Now Inman and his team are positioning TurnHere as a local video guide for both tourists and locals seeking places to go.
“Now it’s very focused on destination and travel,” Inman told us recently. “We said, let’s use this for a travel experience or a local experience. Something that maybe I can turn to and depend on like I do craigslist or CitySearch, and say ‘Hey, that’s a place we’re going to go tonight or this weekend.”
TurnHere works like this: The site hires experienced, local filmmakers to make short movies about cities and neighborhoods. The filmmakers have a fair amount of artistic license, so their movies are often spirited and infused with the filmmakers personalities. These are not bland, corporate travelogues. There’s the drag queen giving a tour of the Lower East Side in New York and the opera singer giving a tour of the Upper West Side. Or the somewhat snarky look at Solano Ave on the Berkeley/Albany border. They are three-dimensional windows into neighborhoods that you couldn’t get through the CitySearches or Judy’s Books of the world. One film about the Temescal district in Oakland tells the story of the emerging neighborhood through the eyes of local firemen, residents and merchants.
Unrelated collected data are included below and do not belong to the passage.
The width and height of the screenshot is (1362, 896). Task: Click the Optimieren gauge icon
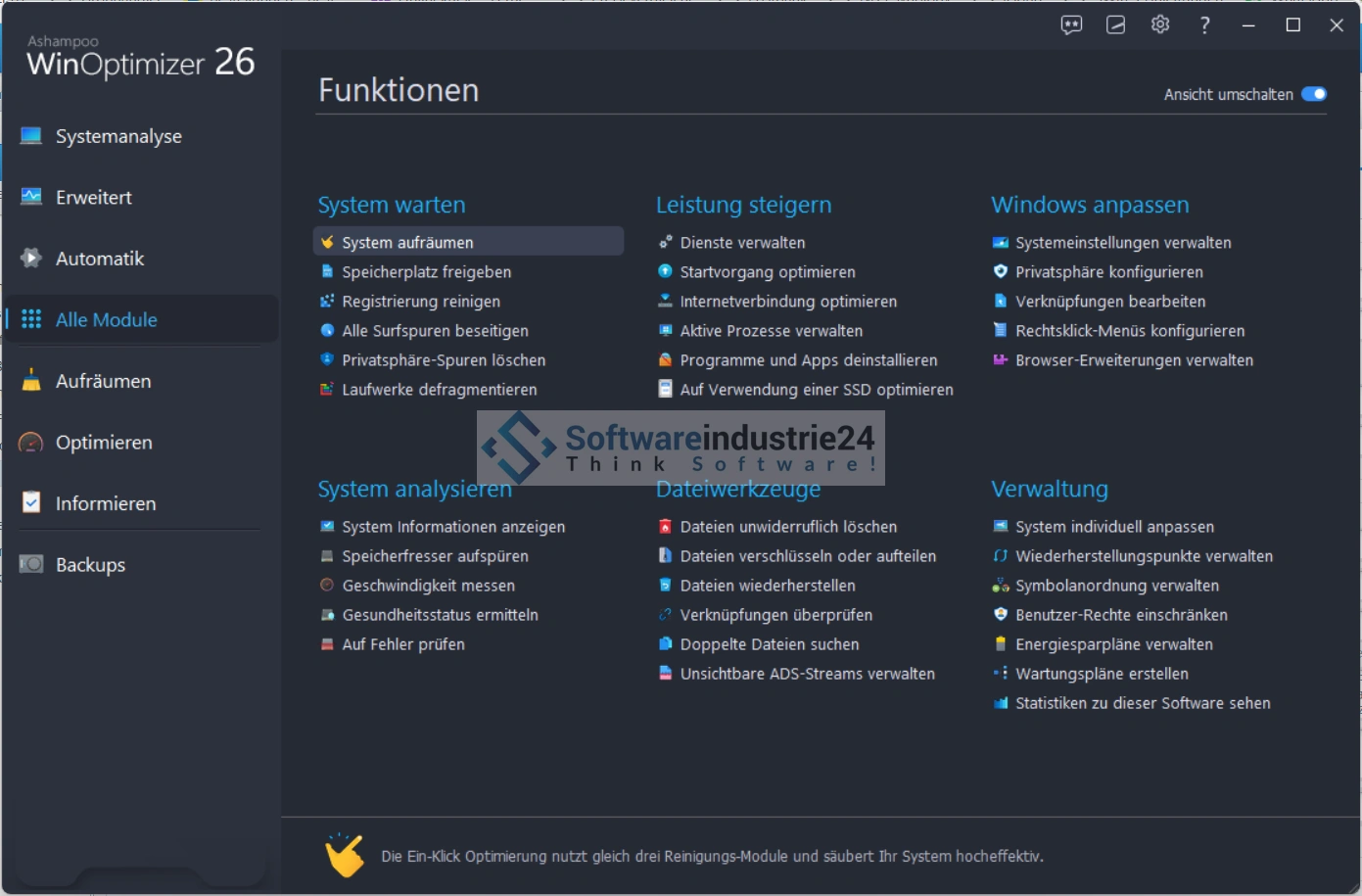[x=31, y=443]
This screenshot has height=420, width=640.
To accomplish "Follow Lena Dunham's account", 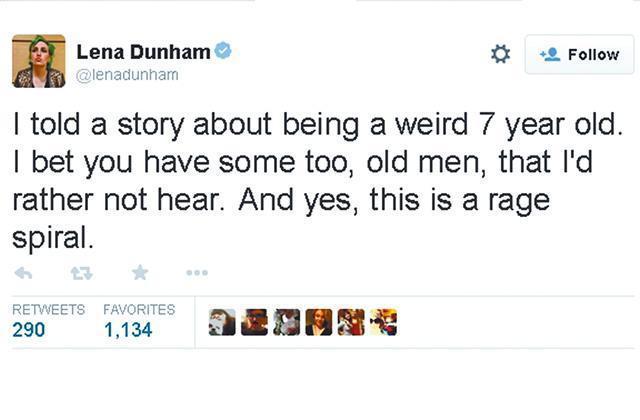I will (580, 54).
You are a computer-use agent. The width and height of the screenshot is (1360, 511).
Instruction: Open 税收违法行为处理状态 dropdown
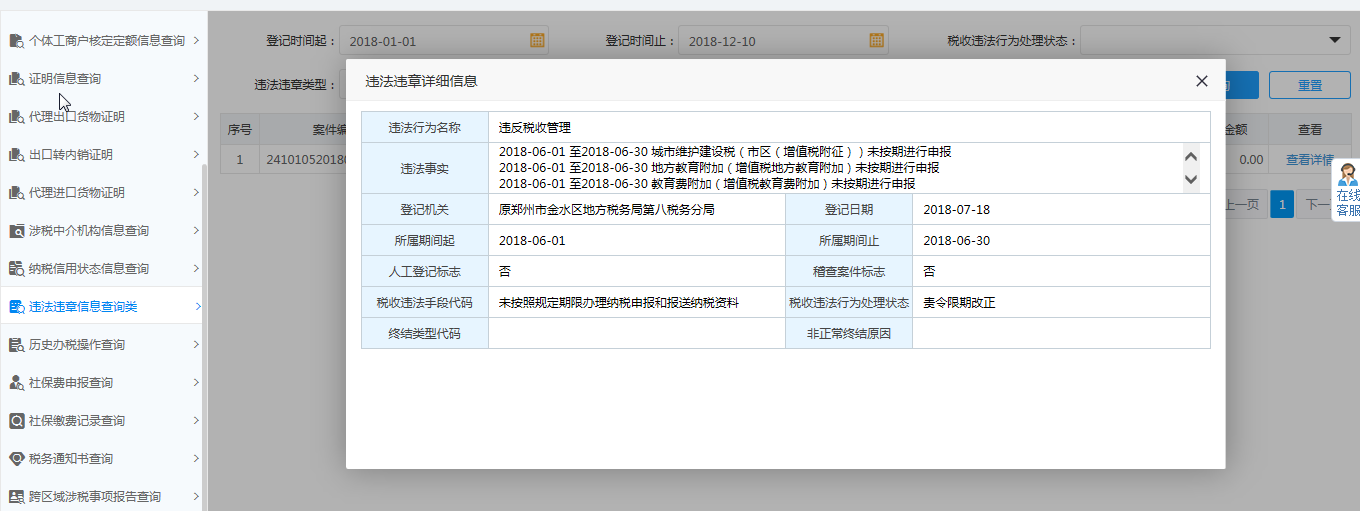1334,40
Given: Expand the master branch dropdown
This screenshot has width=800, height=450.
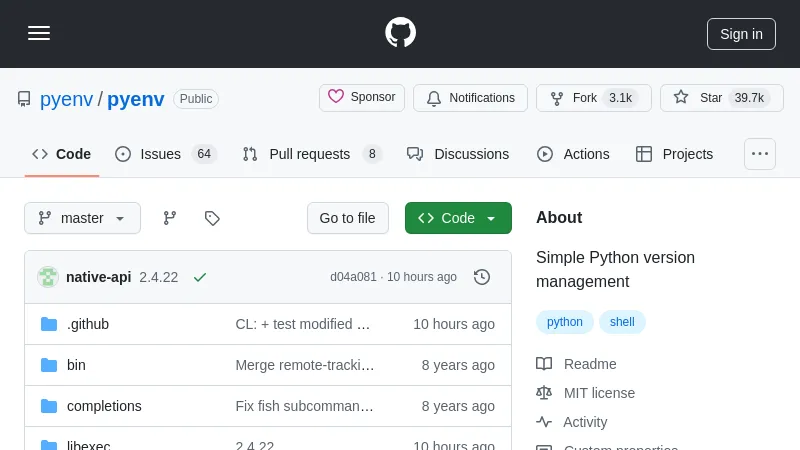Looking at the screenshot, I should coord(82,218).
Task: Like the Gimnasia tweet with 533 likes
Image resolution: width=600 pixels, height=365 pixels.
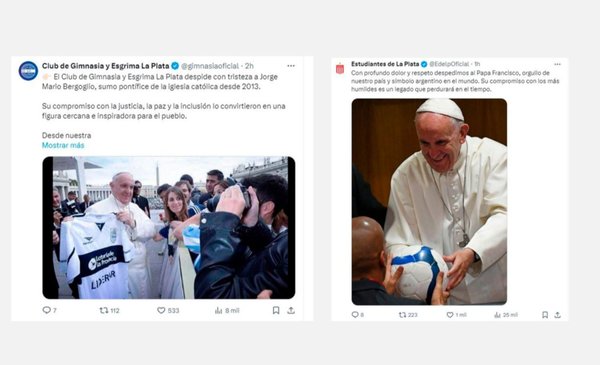Action: click(x=161, y=310)
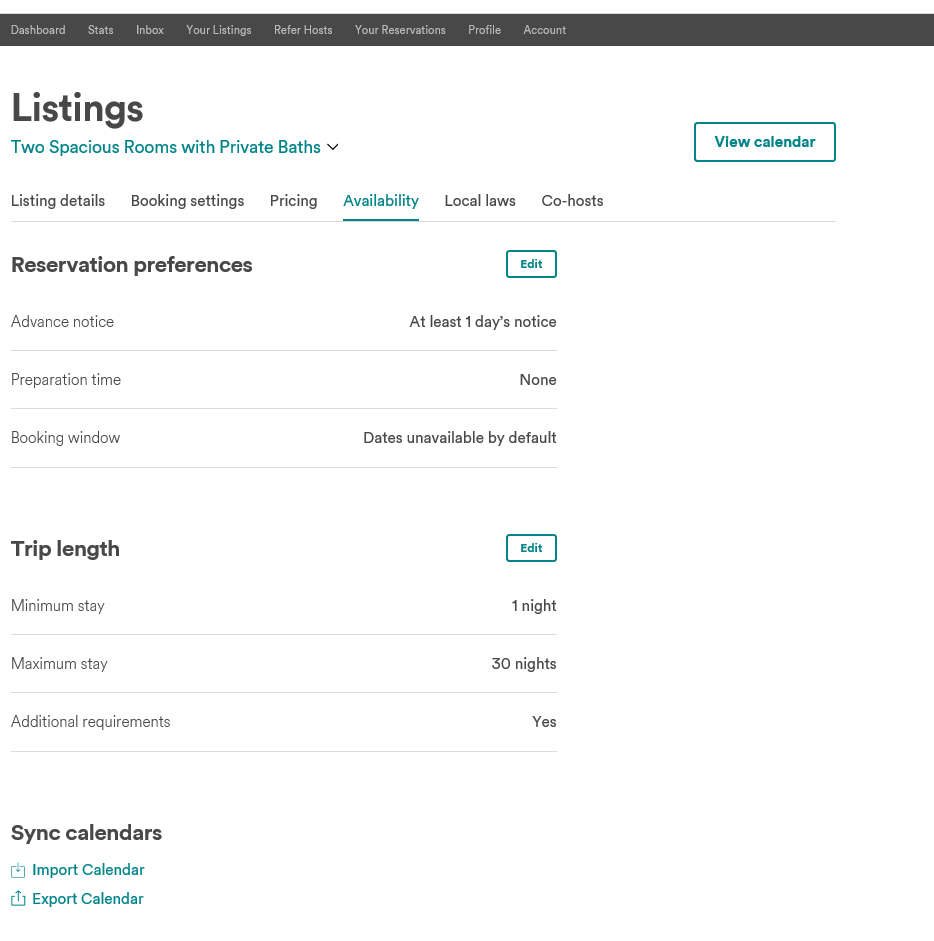Expand the listing name dropdown chevron
934x941 pixels.
[x=333, y=147]
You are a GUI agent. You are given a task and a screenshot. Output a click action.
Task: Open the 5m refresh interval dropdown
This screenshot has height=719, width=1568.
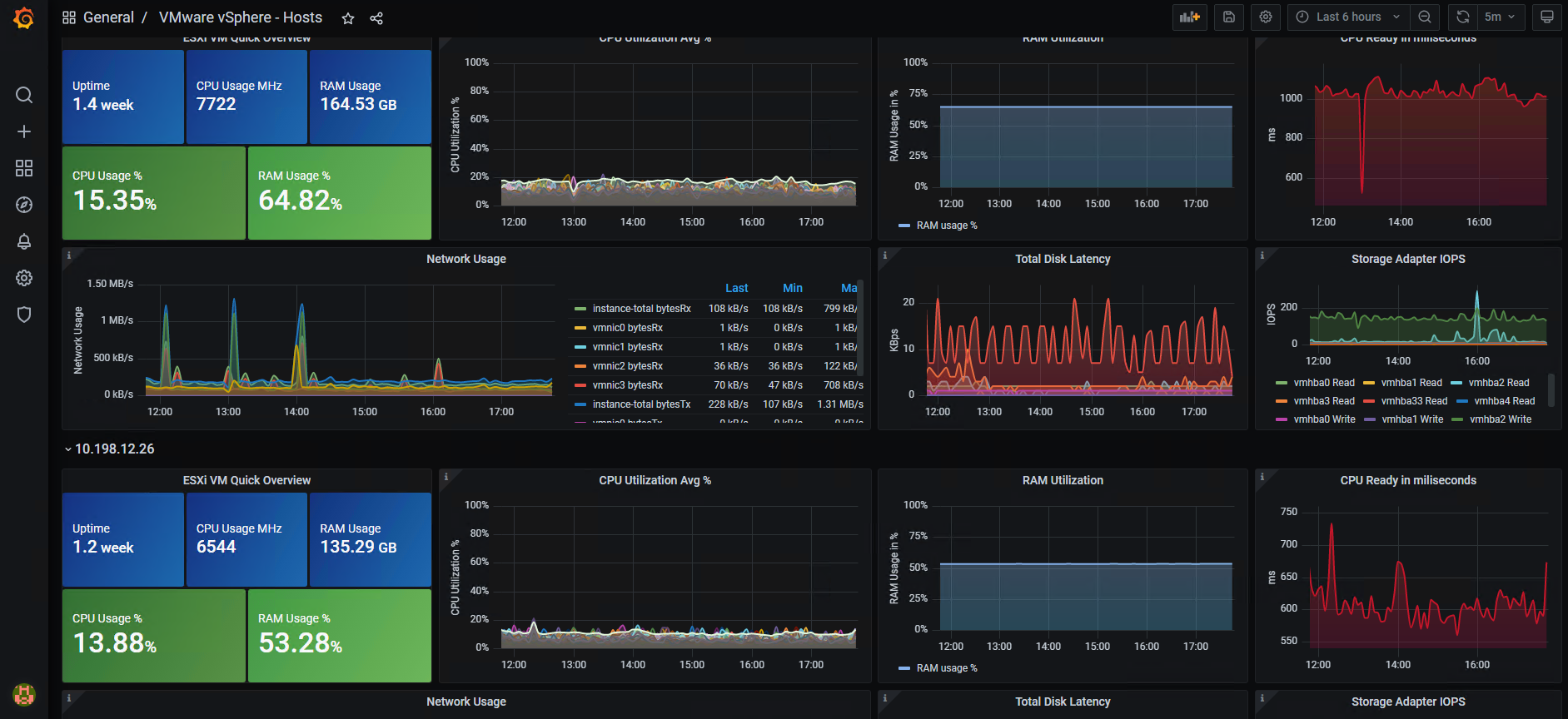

So far, about 400 films are in the can. Filmmakers get about $500 per film.
TurnHere also makes films for local merchants that are featured on the site, part of the company’s business model. A 45-second film ad that runs for a year costs about $1,500 $750.
“There’s a click-through on these,” Inman says. “I wasn’t sure at first.”
The other part of the business model involves brand advertising that appears on the site and appended to the movies.
TurnHere has even created a community around filmmaking, as evidenced by the filmmaking blog hosted on the site.
“There’s a lot of filmmakers out there,” Inman said. “It’s a big inventory of talent that’s unfortunately underpaid. Not taken care of very well. We really promote them as individuals and filmmakers.”
Inman has several syndication partnerships cooking. He mentioned Google Earth, Microsoft Media Center, MSN Travel and Yahoo Travel, to name a few.